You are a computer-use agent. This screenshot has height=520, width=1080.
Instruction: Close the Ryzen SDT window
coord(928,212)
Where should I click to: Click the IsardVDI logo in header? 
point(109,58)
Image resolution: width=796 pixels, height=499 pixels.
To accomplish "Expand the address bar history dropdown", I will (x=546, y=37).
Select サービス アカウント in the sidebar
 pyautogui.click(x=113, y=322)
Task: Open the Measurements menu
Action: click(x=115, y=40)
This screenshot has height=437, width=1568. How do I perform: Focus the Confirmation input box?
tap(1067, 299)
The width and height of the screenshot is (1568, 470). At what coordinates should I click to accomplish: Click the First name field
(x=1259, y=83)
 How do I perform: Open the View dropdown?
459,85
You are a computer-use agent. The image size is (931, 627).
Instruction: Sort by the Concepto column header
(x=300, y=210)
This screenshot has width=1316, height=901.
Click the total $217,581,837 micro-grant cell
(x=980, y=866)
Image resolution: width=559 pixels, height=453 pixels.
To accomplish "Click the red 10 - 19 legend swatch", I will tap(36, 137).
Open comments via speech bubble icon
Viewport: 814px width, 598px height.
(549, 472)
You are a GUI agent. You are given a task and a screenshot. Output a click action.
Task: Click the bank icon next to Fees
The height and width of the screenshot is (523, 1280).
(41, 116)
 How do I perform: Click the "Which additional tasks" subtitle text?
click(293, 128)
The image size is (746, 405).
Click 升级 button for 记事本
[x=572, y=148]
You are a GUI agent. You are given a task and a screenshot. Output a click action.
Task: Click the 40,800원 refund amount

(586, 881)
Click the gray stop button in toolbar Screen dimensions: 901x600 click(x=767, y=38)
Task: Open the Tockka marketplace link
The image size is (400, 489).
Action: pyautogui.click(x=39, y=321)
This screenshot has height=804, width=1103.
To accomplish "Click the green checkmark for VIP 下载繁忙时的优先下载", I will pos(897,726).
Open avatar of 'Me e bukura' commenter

WORK INSTRUCTION » Produce the whole listing again, exactly as it reads above.

REPLY »
You are a computer-use agent. This screenshot has height=520, width=1080.
Instruction: Close the Ryzen SDT window
coord(928,212)
Where should I click to: Click the IsardVDI logo in header? 
point(109,58)
Image resolution: width=796 pixels, height=499 pixels.
To accomplish "Expand the address bar history dropdown", I will (x=546, y=37).
Select サービス アカウント in the sidebar
 pyautogui.click(x=113, y=322)
Task: Open the Measurements menu
Action: click(x=115, y=40)
This screenshot has height=437, width=1568. How do I perform: Focus the Confirmation input box?
tap(1067, 299)
The width and height of the screenshot is (1568, 470). At what coordinates should I click to accomplish: Click the First name field
(x=1259, y=83)
 How do I perform: Open the View dropdown?
459,85
You are a computer-use agent. The image size is (931, 627).
Instruction: Sort by the Concepto column header
(x=300, y=210)
This screenshot has width=1316, height=901.
Click the total $217,581,837 micro-grant cell
(x=980, y=866)
Image resolution: width=559 pixels, height=453 pixels.
To accomplish "Click the red 10 - 19 legend swatch", I will tap(36, 137).
Open comments via speech bubble icon
Viewport: 814px width, 598px height.
(549, 472)
You are a GUI agent. You are given a task and a screenshot. Output a click action.
Task: Click the bank icon next to Fees
The height and width of the screenshot is (523, 1280).
(41, 116)
 How do I perform: Click the "Which additional tasks" subtitle text?
click(293, 128)
The image size is (746, 405).
Click 升级 button for 记事本
[x=572, y=148]
You are a GUI agent. You are given a task and a screenshot. Output a click action.
Task: Click the 40,800원 refund amount

(586, 881)
Click the gray stop button in toolbar Screen dimensions: 901x600 click(x=767, y=38)
Task: Open the Tockka marketplace link
The image size is (400, 489).
Action: pyautogui.click(x=39, y=321)
This screenshot has height=804, width=1103.
To accomplish "Click the green checkmark for VIP 下载繁忙时的优先下载", I will pos(897,726).
Open avatar of 'Me e bukura' commenter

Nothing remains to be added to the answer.